COP28 would be an opportunity for the international community to confront Gaza’s plight as a microcosm of climate injustice as well as for civil society groups to link Gaza’s plight to climate vulnerability. These voices can remind leaders of displaced and vulnerable communities across the region that share a common plight.

COP28 also offers a chance to boost funding and support for fragile states struggling with conflict, climate impacts, and lack of resilience. The summit should explore inextricable links between peace and environmental sustainability. Climate change exacerbates scarcities of resources like water and food, inflaming tensions. So easing climate strains through aid and adaptation can bolster stability. 

More broadly, the war highlights how climate action and Middle East peace are interlinked. Progress on one supports the other. Climate change acts as a threat multiplier in fragile regions, but mitigating emissions and boosting adaptation can also bolster stability by easing resource strains. This applies to most regional conflicts, from Syria to Yemen and from Libya to Iraq.

Aid should be coupled with policy creativity. At COP28, leaders must view climate solutions through a peacebuilding lens. Investment in green technologies can create jobs and growth while cutting emissions. Climate adaptation projects can build ties between communities. Water-sharing agreements can turn potential flashpoints of contention into opportunities for cooperation.

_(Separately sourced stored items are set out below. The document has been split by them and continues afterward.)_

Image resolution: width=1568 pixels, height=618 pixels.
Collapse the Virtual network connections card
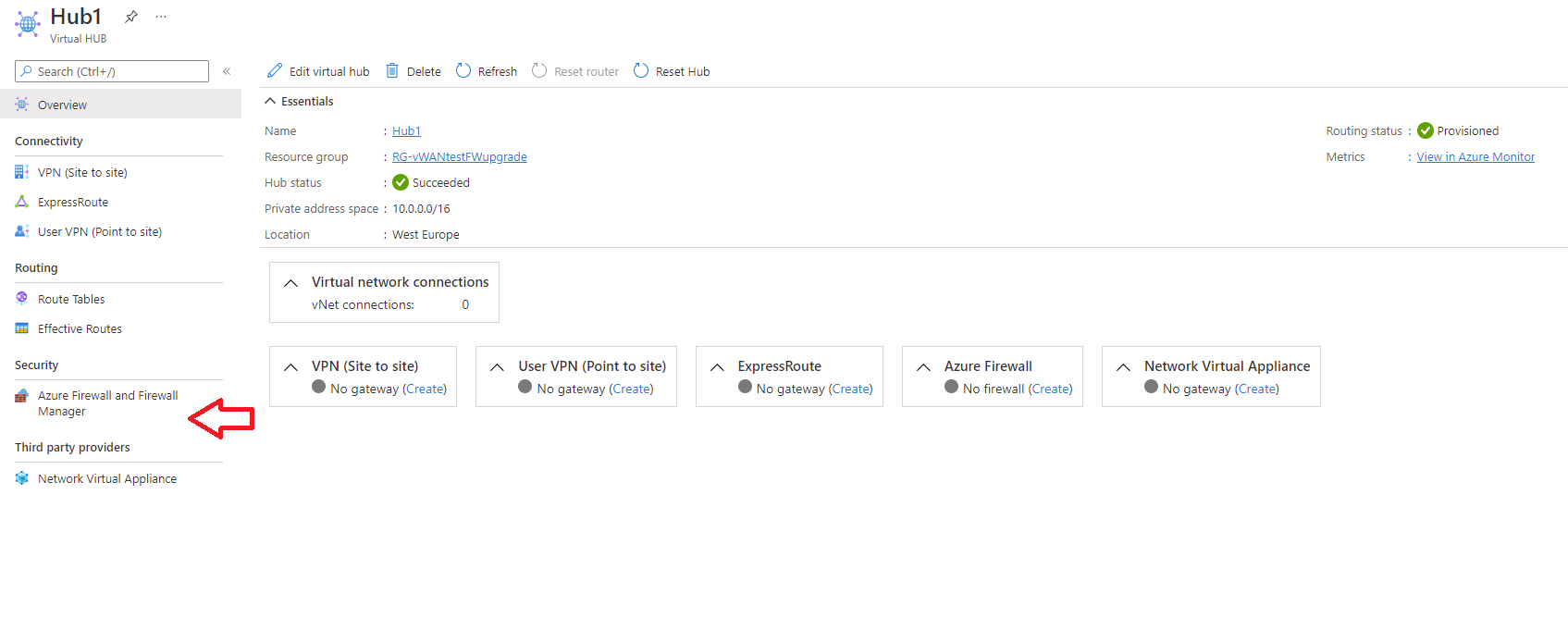click(290, 283)
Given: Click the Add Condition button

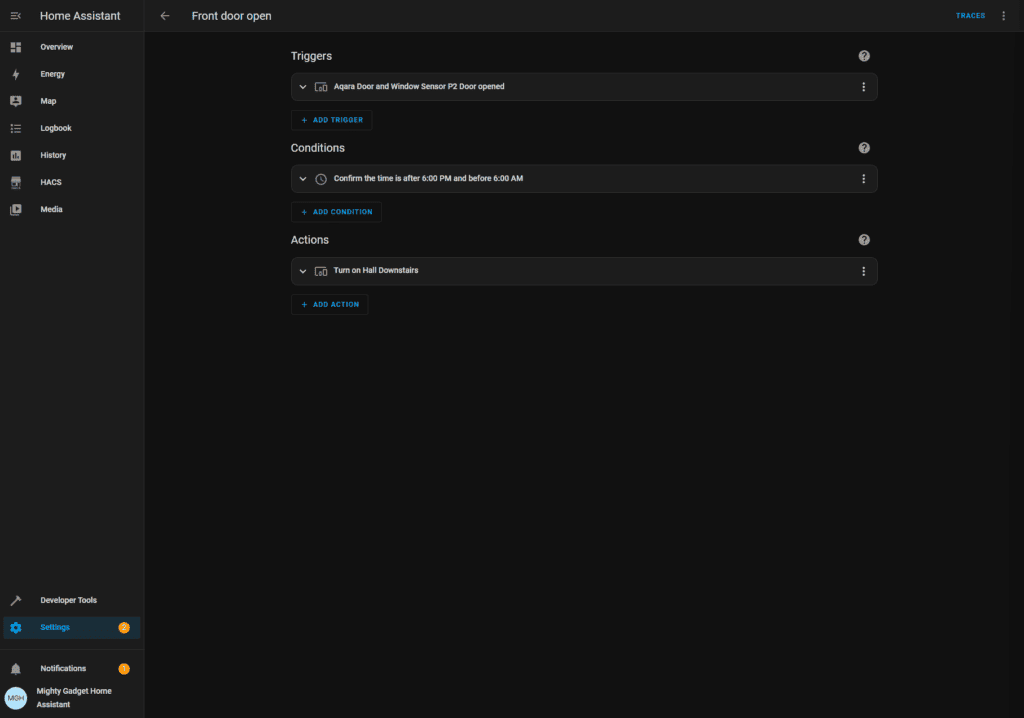Looking at the screenshot, I should tap(336, 212).
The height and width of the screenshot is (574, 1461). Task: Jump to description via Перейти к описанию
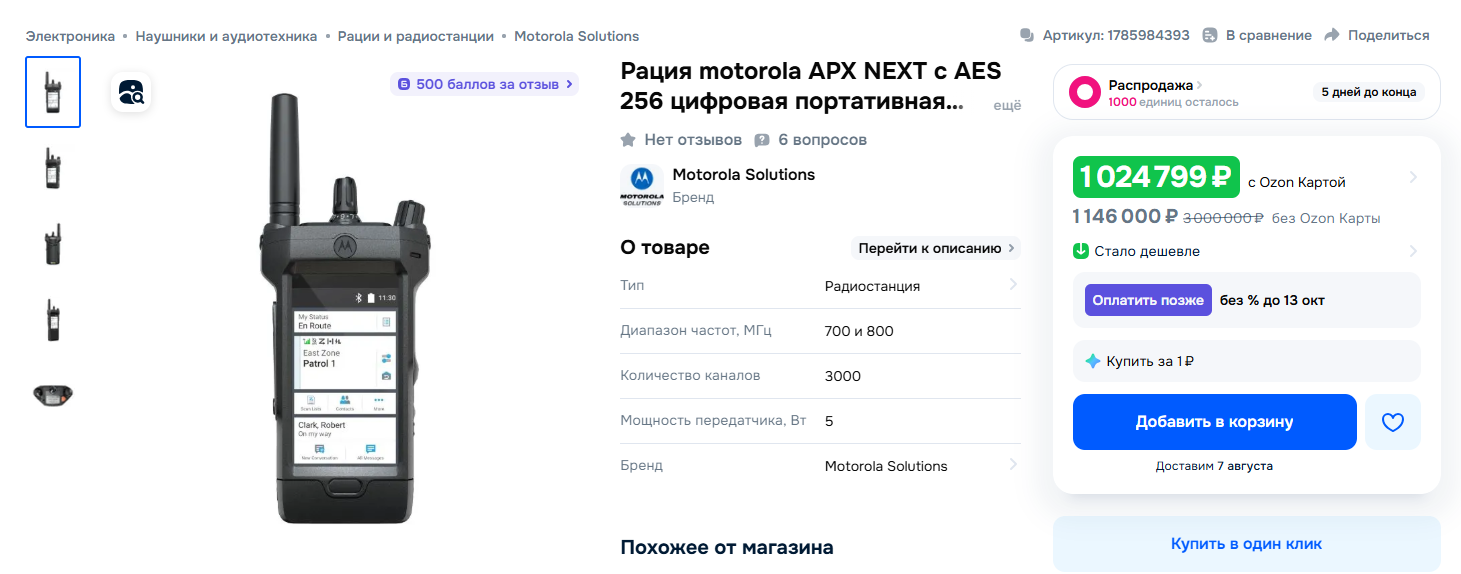[934, 248]
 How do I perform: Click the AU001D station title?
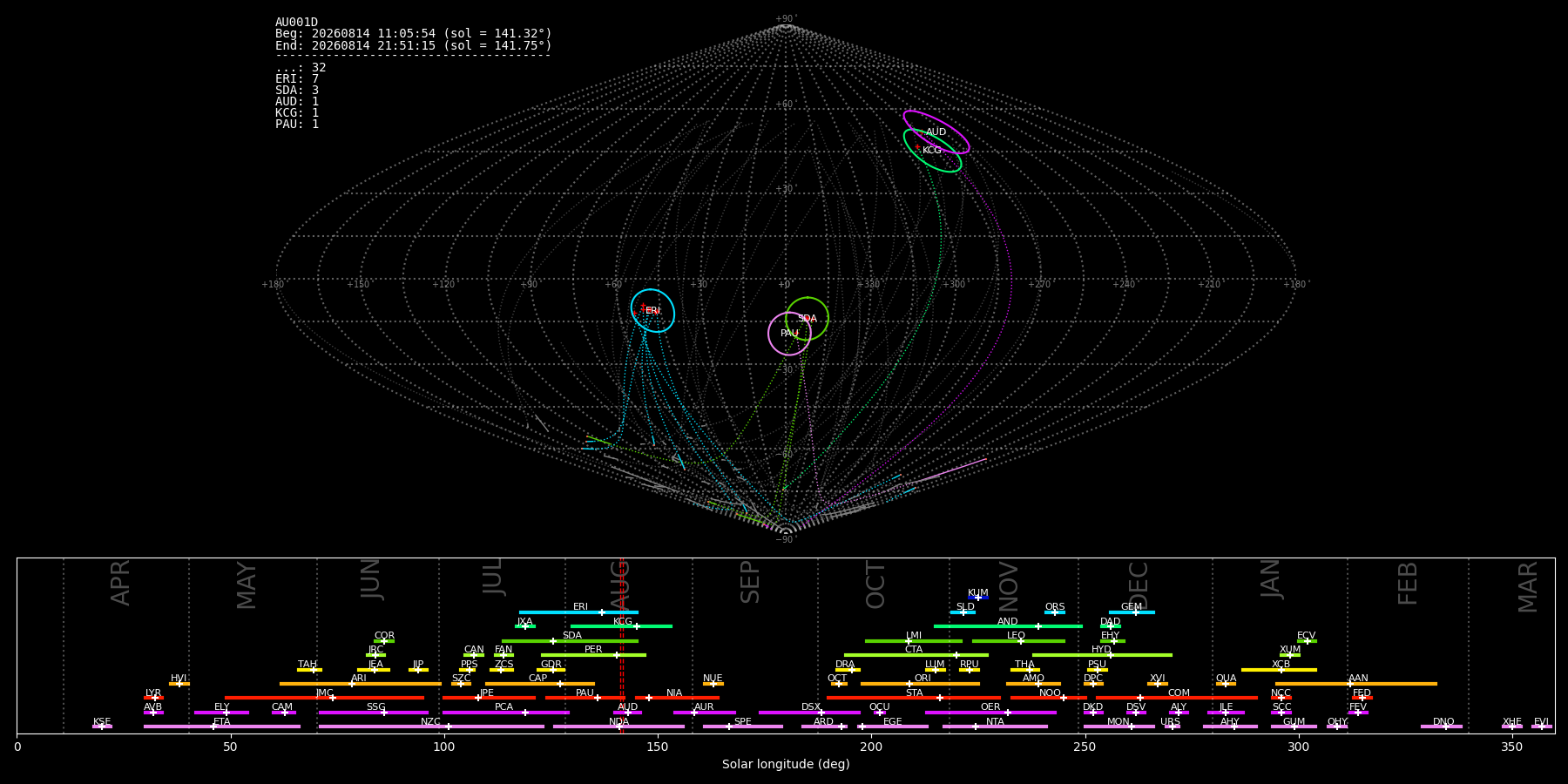[297, 23]
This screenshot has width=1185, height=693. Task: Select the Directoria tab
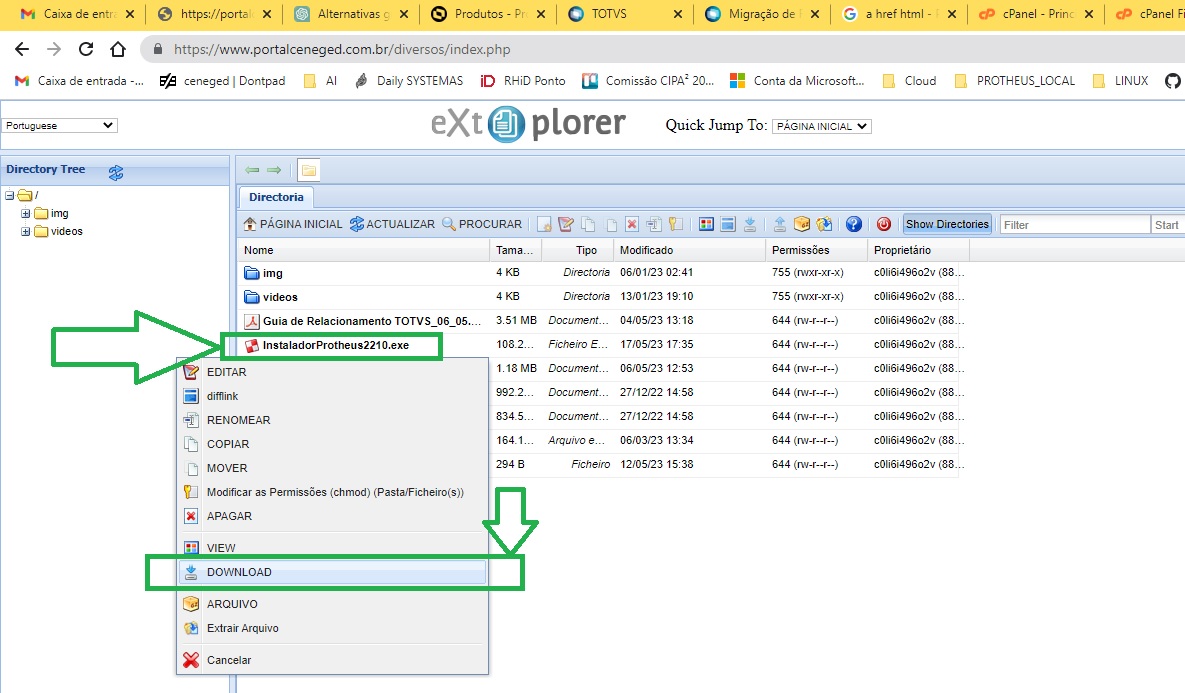click(276, 197)
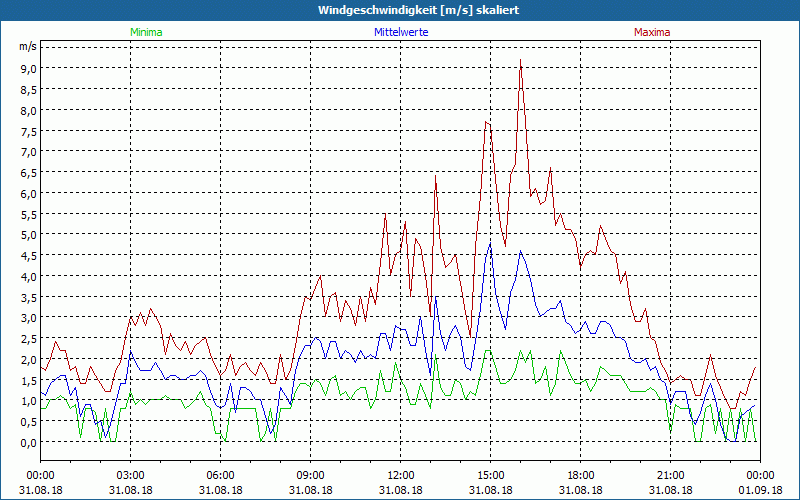
Task: Click the m/s unit label on y-axis
Action: 28,47
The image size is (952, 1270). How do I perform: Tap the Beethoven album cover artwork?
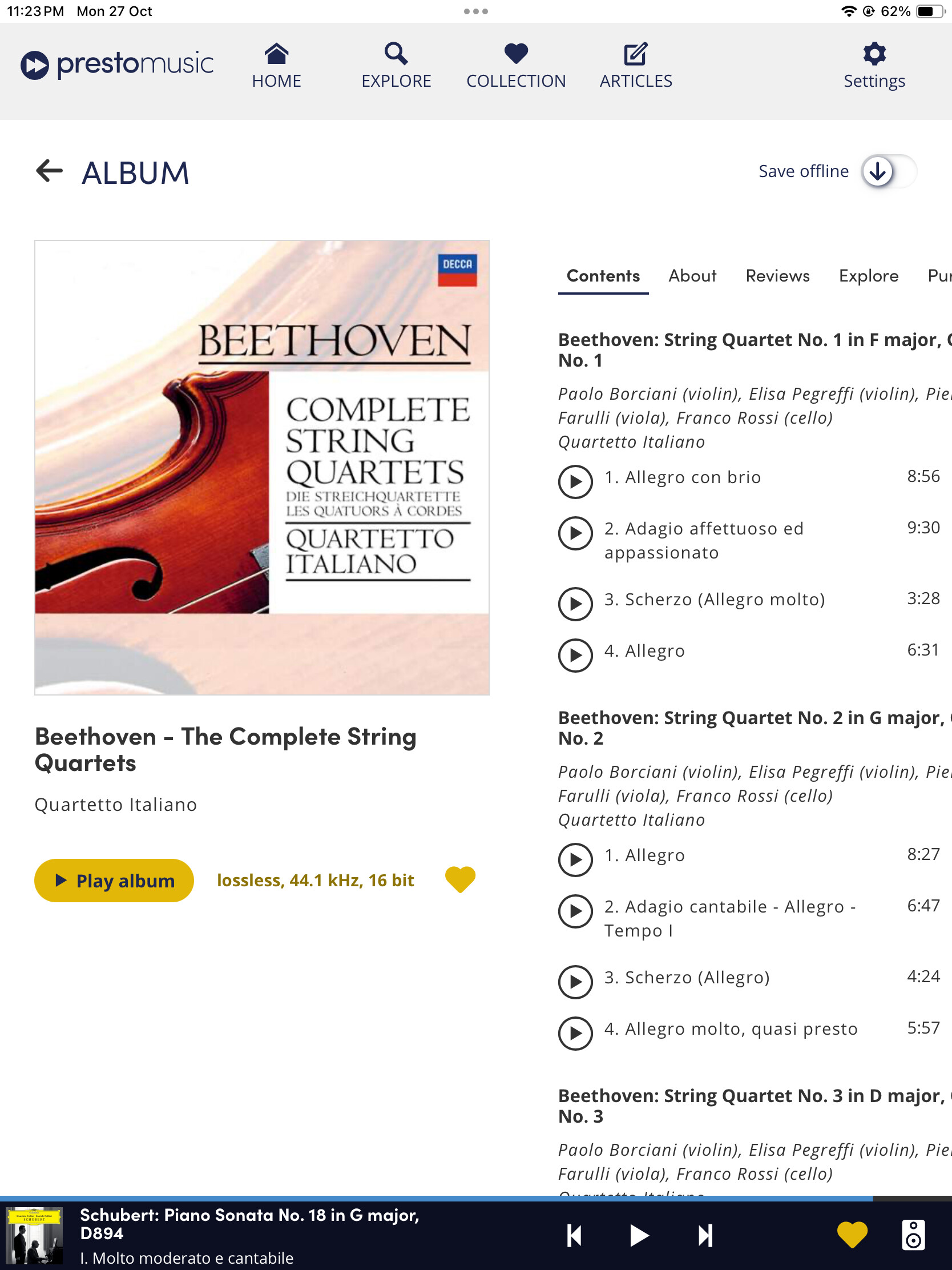[x=261, y=467]
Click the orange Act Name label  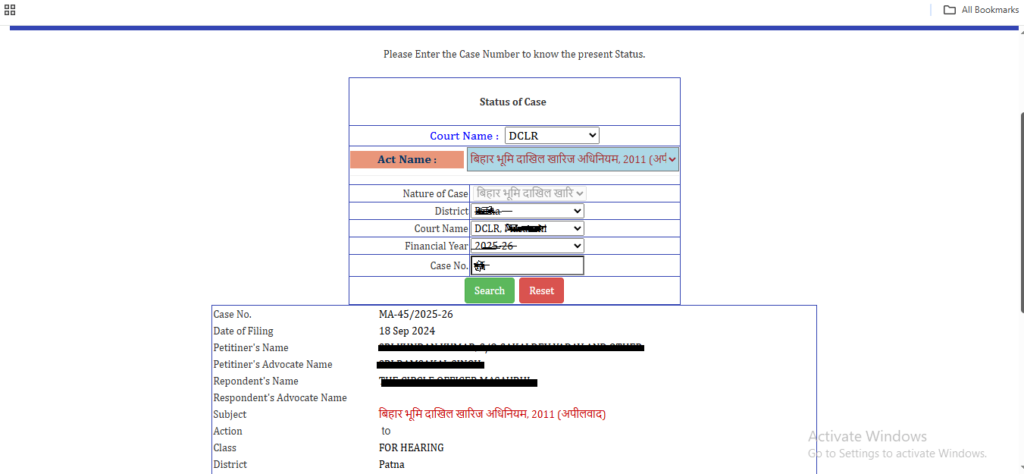(407, 159)
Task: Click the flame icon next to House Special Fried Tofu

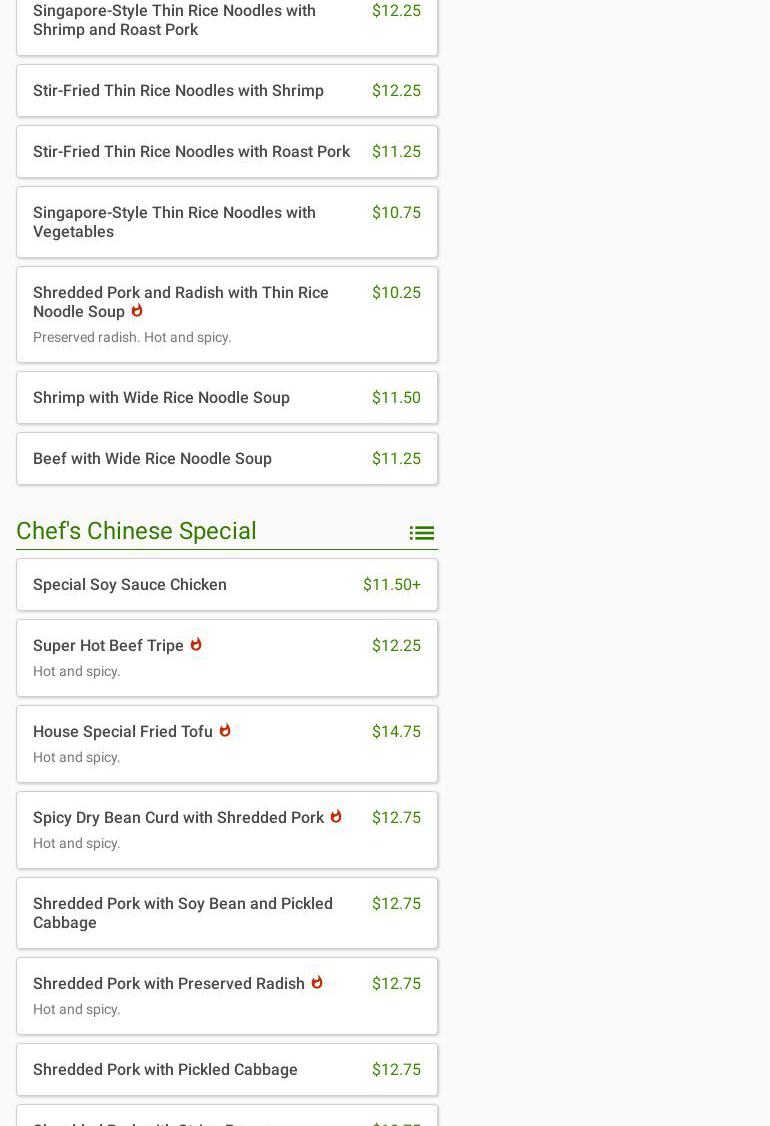Action: coord(225,731)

These initiatives require nuanced planning. Badly designed low-carbon strategies risk unintended impacts. Renewable energy or afforestation projects may displace communities or spark new grievances. Equity, inclusion, and human security should be integral to climate action.

The road ahead promises more obstacles and uncertainty. But progress must continue despite the barriers conflict erects. With vision and courage, leaders can promote both peace and environmental sustainability. No single summit can resolve these interlinked challenges. Yet COP28 offers a chance to place vulnerable populations at the center of the climate agenda. Through foresight and moral clarity, the region can chart a course to a just and sustainable future.


Karim Elgendy is an urban sustainability and climate consultant based in London, and a Non-Resident Scholar at the Middle East Institute.